Offshore: Some skeptics say that to get to the presalt oil Petrobras will have to sink tons of equipment to depths where the water pressure would crush a sinking ship like a soda can. Also, when oil as hot as 100º F (38º C) suddenly meets pipes rising through extremely cold water on the ocean bottom, the paraffin could solidify and block the pipes.
Formigli: Flow assurance issues, like wax and hydrate control, are very common in Campos basin operations and do not represent any new challenging issues.
Offshore: Some specialists argue the salt layer instability makes horizontal drilling very difficult.

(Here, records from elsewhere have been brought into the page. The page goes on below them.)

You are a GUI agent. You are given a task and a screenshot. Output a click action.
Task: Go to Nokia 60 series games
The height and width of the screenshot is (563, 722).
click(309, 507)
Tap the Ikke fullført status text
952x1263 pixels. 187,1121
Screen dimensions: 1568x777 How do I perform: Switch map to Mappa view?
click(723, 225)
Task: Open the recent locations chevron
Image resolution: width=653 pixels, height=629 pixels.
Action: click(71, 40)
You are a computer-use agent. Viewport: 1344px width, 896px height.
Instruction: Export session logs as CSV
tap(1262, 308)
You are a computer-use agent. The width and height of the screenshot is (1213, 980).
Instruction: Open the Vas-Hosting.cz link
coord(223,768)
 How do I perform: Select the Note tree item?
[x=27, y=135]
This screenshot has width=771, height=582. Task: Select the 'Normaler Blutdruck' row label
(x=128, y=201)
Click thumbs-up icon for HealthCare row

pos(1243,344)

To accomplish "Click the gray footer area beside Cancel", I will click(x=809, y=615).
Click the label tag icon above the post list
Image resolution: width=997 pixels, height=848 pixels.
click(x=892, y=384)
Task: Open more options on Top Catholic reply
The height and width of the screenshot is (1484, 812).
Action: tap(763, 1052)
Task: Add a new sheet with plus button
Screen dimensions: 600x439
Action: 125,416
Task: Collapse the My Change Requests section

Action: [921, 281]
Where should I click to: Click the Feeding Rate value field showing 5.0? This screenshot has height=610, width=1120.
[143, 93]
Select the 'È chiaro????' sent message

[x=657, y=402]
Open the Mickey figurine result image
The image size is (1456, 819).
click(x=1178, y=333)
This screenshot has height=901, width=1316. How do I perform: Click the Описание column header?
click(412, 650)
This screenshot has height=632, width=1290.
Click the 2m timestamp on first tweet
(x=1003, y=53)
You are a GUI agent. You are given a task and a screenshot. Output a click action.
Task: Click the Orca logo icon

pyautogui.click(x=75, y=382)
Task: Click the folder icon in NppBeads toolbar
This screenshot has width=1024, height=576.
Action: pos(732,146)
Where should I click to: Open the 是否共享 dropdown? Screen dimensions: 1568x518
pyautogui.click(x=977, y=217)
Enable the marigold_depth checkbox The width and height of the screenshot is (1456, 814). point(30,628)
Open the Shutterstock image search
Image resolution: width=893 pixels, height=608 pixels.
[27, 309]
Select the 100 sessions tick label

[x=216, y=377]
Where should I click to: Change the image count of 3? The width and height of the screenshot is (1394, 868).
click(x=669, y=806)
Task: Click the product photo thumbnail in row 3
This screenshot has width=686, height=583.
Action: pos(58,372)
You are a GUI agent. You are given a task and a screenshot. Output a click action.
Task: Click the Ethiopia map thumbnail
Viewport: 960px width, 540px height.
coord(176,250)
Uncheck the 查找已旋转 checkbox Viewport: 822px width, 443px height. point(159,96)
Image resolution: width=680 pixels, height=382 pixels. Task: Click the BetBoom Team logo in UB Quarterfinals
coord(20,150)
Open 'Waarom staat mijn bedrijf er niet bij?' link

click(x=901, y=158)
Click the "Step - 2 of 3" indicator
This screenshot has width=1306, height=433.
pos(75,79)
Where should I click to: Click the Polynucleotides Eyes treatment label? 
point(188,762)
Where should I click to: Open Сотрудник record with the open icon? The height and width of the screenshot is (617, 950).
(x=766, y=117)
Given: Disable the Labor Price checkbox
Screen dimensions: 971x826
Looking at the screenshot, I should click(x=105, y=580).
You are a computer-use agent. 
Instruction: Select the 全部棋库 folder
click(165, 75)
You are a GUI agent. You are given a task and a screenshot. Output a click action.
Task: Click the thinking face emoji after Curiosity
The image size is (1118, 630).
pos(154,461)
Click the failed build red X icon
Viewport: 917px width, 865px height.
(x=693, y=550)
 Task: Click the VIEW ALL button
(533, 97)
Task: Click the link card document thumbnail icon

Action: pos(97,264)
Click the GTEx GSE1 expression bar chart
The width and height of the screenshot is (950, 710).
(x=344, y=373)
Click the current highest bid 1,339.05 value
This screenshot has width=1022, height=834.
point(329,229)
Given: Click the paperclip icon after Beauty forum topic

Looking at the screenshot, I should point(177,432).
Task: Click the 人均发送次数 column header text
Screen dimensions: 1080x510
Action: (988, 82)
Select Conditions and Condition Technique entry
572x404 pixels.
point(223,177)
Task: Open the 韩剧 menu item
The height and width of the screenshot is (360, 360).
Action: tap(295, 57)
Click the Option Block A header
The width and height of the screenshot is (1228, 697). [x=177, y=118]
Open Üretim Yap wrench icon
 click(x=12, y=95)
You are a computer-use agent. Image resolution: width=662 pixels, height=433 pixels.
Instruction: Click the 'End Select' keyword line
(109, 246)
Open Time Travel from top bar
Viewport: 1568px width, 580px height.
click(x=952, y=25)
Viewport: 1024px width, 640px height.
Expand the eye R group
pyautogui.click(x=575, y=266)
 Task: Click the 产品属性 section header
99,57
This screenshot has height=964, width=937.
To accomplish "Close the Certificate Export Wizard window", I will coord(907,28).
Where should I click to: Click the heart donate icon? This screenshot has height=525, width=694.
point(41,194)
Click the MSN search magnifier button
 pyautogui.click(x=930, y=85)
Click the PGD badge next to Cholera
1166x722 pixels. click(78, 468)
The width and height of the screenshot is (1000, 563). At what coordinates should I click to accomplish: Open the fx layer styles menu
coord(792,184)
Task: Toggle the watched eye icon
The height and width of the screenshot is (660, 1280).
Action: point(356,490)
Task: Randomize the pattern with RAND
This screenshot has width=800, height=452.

Formigli: Considering the vertical permeability variation that may be present throughout the thick carbonate producing formation, the traditional mindset applied to Campos basin deepwater relatively homogeneous sandstones is not directly applicable to Santos basin presalt. Of course deviated and multilateral wells, as well as horizontal ones (currently less probable) may be applied in the future as alternative well geometries to increase reserves’ recovery, besides productivity per well.
Offshore: Getting workers and equipment to and from the offshore platforms is a logistical challenge. Helicopters cannot cover the 340 km (211 mi) to Tupi and other offshore sites and back without running out of fuel.
Formigli: Mid-distance logistical support hubs are on the drawing board and no final decision has been taken yet about which type of marine structure will be used.